If the Rim Star arrived and managed to land in one piece, though, the prospects would be brighter for everybody. Equipment that it would take years to land by rocket-driven drones could come down in the Rim Star on one journey. There was some doubt about it, to be sure. Rockets were not gentle propulsion systems. Many drone ships made crash landings, and much equipment was lost. And the Rim Star was to try to land on rockets. There was no other way. Even a space-boat, coming to ground on Lawlor drive, created hurricanes of considerable proportions. A ship like the Rim Star would wreck hundreds of square leagues. So the big ship must balance herself down on jets of rocket-flame that would incinerate only forty or fifty acres. But it would be risky. Hence the few hundreds of people on Handel's Planet were not too optimistic.
If very few people not on the ship thought about the Rim Star, though, those on board did not think about anybody else. Before the Checkpoint Carol incident, the steward and his followers may have dreamed fondly of the riotous debauchery to follow the completed looting of the ship. But they must travel a long way yet to where it would be safe and easy to get to ground with their booty, while the Rim Star floated on, dead and forever a derelict. So they continued without haste to shift the cargo in No. 2 hold. They found some mild pleasure in smashing shipping cases in their search, wasting what was needed by others. Eventually they would find a certain unmarked box that would make them all millionaires. Before the broadcast cry of "Mutiny!" they'd felt perfectly secure. It had been amusing, too, to think about the officers and passengers on the ship being cooped up hopelessly in a lifeboat with no real hope of ever touching ground again.
But then came the control-room incident, revealing the continued existence of at least the skipper. Everything was changed. One enemy aboard any spacecraft can destroy it if he is willing to be destroyed with it. The skipper was an enemy. Definitely! He was aboard. Definitely! He'd concealed himself nearly all the way between Checkpoint Alyx and Checkpoint Carol; apparently he'd gone but actually he was preparing some monstrous disaster for the former crew of the Melpomene. What? He had to be found and killed. Instantly!
Squabbling began among the mutineers. Each man, frantic, proposed a different, desperate procedure. But there was only one kind of action that could do any good - the skipper's murder, at once.
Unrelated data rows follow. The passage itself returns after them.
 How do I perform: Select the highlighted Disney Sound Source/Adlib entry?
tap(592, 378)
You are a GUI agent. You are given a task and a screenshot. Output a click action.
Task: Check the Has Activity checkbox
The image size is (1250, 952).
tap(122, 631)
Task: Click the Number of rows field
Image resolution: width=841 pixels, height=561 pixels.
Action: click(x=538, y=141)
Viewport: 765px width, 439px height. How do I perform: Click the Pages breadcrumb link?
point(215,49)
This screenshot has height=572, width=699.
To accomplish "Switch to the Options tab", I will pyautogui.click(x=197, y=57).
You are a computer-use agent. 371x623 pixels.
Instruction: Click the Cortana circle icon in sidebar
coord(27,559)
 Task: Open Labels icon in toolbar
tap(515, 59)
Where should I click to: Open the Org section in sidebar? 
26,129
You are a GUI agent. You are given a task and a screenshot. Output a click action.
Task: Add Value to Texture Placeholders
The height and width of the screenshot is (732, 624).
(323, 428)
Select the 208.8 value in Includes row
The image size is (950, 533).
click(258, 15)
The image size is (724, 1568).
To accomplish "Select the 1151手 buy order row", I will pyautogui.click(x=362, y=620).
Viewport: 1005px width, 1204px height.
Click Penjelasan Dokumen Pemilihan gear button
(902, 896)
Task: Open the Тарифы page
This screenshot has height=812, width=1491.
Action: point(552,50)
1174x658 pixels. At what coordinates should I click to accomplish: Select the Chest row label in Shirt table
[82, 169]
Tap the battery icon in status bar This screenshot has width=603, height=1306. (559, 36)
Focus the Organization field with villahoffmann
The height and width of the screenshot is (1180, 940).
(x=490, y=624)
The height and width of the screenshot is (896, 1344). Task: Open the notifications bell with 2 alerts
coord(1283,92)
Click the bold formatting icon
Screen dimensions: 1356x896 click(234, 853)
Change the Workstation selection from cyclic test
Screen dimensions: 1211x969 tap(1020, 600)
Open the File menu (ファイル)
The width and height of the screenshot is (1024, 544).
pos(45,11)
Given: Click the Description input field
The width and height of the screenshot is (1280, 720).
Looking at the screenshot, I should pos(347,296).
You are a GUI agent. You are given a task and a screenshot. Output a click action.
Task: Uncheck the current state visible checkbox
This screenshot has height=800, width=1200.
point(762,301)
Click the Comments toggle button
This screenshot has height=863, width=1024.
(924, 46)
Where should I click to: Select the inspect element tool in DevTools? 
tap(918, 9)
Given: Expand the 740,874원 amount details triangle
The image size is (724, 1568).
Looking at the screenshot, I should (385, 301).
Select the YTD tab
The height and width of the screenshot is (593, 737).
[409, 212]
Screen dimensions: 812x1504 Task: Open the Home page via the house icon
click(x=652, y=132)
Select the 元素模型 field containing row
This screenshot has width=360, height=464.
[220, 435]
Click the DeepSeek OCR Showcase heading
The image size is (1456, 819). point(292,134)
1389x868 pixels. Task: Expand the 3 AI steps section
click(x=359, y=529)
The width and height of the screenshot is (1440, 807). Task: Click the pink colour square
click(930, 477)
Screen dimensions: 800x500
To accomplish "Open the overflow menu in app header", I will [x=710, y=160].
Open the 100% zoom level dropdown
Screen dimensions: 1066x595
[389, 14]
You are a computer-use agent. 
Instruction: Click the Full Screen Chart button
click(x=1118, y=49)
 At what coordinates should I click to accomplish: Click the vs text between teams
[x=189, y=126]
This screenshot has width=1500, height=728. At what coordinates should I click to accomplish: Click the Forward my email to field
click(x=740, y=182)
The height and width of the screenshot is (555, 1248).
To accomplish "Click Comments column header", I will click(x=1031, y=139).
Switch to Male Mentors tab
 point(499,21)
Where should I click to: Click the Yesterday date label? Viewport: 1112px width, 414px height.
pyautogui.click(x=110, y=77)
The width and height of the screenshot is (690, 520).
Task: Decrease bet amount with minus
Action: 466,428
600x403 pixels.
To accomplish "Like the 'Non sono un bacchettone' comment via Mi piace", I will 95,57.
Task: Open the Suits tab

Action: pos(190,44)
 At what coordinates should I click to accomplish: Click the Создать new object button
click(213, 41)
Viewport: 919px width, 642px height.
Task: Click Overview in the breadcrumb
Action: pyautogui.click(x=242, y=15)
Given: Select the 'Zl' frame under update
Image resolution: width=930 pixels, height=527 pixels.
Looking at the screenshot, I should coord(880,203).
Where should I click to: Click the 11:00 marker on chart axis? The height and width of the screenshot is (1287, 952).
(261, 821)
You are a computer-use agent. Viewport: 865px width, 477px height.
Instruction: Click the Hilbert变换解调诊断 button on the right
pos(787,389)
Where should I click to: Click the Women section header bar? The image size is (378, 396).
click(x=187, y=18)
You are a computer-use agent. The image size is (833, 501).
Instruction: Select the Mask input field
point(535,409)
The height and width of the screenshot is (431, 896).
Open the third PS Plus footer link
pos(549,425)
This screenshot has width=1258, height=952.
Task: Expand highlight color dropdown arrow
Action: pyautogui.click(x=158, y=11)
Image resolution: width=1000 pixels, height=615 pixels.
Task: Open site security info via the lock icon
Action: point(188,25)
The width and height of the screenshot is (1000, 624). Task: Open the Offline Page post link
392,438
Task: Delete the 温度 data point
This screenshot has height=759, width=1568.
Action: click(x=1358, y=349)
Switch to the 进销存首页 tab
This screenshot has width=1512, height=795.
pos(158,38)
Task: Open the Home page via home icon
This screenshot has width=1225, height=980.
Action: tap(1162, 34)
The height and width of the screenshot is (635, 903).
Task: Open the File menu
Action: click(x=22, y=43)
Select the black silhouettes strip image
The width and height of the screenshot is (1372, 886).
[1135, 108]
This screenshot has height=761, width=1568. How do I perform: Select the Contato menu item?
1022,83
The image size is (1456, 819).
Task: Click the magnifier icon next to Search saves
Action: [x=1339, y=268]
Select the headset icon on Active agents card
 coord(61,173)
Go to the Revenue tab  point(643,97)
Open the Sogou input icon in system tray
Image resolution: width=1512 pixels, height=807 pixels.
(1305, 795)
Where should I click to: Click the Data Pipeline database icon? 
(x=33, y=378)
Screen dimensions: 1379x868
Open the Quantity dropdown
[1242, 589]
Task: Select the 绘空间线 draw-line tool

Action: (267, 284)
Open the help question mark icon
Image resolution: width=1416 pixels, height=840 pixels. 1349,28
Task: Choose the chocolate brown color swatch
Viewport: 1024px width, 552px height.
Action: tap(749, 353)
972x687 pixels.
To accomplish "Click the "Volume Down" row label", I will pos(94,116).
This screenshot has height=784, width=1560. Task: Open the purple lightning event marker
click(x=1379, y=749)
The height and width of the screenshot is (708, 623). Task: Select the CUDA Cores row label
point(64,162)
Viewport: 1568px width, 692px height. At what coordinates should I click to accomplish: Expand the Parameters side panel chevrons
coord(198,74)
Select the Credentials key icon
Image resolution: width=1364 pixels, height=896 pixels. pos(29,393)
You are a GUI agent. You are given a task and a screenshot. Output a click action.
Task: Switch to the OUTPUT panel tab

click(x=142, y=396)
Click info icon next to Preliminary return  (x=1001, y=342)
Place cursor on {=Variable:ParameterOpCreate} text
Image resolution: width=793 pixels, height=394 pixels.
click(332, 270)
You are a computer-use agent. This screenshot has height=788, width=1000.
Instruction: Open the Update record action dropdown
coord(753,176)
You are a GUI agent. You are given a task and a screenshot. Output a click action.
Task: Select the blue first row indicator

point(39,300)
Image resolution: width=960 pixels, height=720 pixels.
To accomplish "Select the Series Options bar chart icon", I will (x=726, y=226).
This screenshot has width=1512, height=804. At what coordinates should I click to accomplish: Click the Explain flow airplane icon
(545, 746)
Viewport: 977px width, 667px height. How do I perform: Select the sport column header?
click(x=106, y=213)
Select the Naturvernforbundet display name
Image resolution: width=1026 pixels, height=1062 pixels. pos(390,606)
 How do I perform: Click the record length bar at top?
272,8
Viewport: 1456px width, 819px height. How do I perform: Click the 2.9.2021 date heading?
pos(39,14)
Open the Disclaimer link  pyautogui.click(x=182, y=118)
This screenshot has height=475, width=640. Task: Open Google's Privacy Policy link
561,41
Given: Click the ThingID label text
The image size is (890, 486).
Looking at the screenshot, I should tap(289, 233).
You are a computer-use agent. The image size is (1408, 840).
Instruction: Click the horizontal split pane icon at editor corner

Braden's situation had changed, too. He was authorized to look after the passengers and ship according to his best judgment while the skipper hunted the mutineers. His authority had been delegated to him, not transferred. And there was another point. If he, Braden, were killed during what was now nearly ready to be tried, the passengers could not hope to escape. They couldn't handle the ship. They couldn't even use the communication system they'd need in the remote event that the Rim Star broke out of overdrive where other human beings lived. Even then the ship could become a derelict with her passengers helplessly imprisoned in her. All this hampered Braden's planning. If the skipper was alive, Braden had to delay his own plan and try to find the skipper so the danger to the passengers - and Diane - would be reduced.
Something else happened as Checkpoint Carol dropped behind. Its banded sun was merely a moderately bright star among others when the sound of a blaster went through the fabric of the ship. Braden heard the noise as it was carried by metal. The mutineers heard it the same way. It meant that the skipper was taking action which could only be aimed at them.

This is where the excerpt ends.